13 Aralık 2020 23:44

Metal işçisi yazdı: TÜİK alışverişe nereye gidiyorsa biz de gidelim

"Salgın, kriz ve yoksullukla boğuşan işçiler olarak her türlü vergi talanı ile sömürenlere karşı mücadele etmeli ve acı reçeteyi kabul etmemeliyiz."

ARŞİV | Fotoğraf: Evrensel

Paylaş

Pınarbaşı’dan metal işçisi
İzmir

TÜİK’in açıklamış olduğu “sanal enflasyon” verilerine göre bir önceki aya göre enflasyon yüzde 2.3 artarken, yıllık bazda yüzde 14.03 oldu. Bu verilere göre yüz binlerce metal işçisini ilgilendiren üçüncü altı aylık zam ilk üç ayda yüzde 5.30 oldu. Mart ayında saat ücretlerine yansıtılacak olan zam oranının belirlenmesi için önümüzde üç aylık enflasyon rakamını bekleyeceğiz. Fakat eylül-ekim-kasım ayında açıklanan enflasyon verileri toplamı 5.30 TÜİK’in kendi enflasyonu. Bu enflasyon ne işçiyi ne emekçiyi, yani sokağı yansıtıyor.
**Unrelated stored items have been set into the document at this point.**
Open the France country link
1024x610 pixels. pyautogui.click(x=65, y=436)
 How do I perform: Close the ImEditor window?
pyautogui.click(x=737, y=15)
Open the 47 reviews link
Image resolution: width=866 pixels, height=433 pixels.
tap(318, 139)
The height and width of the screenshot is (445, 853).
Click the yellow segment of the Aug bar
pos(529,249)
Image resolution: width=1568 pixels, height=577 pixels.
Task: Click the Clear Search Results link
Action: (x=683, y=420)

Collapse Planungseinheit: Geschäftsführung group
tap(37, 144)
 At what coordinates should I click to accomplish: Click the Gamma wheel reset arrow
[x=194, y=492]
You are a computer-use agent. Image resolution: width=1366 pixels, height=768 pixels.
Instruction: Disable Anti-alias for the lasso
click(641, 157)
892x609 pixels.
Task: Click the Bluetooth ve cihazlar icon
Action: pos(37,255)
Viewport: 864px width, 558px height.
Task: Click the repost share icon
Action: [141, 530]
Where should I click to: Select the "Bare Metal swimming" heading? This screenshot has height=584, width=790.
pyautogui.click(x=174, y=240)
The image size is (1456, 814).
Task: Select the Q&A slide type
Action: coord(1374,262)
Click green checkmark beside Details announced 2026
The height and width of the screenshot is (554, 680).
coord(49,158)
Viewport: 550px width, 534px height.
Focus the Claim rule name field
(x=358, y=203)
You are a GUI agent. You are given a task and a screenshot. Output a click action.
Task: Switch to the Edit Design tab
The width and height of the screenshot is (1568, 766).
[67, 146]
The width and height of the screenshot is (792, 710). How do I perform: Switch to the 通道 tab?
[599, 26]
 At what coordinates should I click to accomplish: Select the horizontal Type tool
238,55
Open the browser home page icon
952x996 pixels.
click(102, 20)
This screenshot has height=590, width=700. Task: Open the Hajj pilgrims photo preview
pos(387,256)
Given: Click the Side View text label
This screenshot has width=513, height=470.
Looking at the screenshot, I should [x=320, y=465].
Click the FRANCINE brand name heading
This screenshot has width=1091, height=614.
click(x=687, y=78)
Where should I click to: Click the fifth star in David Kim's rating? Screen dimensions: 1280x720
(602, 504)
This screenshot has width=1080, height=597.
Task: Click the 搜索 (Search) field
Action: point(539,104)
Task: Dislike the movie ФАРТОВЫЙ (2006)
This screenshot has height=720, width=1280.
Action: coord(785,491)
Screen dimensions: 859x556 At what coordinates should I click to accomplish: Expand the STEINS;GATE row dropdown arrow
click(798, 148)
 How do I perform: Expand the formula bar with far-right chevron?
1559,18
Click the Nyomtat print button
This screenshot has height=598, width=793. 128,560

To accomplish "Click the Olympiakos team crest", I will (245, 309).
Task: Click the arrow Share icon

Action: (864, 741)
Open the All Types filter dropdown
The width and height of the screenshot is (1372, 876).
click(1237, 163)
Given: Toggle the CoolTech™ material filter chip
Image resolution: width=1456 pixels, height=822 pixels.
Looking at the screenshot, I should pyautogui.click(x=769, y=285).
Eğitim ve sağlık harcamalarını enflasyon hesabına katmayan TÜİK, gıda enflasyonunun yüzde 21’e dayandığı gerçeğini görmezden geliyor. Domates, kabak, yumurta, ekmek, ayçiçeği yağı, peynir ve süt ürünleri gibi temel tüketime yansıyan artışı, bu verileri açıklayan yetkililer görmezden geliyor. TÜİK yetkililerine seslenmek istiyorum; alışverişe nereye gidiyorsanız, sepetinizi nereden dolduruyorsanız söyleyin biz işçilere biz de gidelim oradan alışveriş yapalım. Bırakın sepeti doldurmayı marketten alacağımız iki poşetlik ihtiyacın maliyeti 150-200 lirayı buluyor. Tüm bunların üstüne gelen elektrik ve su zammı bizlerin hayatlarını daha da çıkmaza sokuyor. Kullandığımız elektrik ve su bedellerinin neredeyse iki katı fatura ödüyoruz. Kışın gelmesi ve soğukların başlaması ile yakıt maliyetlerini düşünemiyoruz bile. Doğal gaza zam beklenirken, aynı zamanda kömür ve oduna gelen zam hatta soba fiyatlarının artması bu kışın işçiler, emekçiler için çok zorlu geçeceğinin göstergesi.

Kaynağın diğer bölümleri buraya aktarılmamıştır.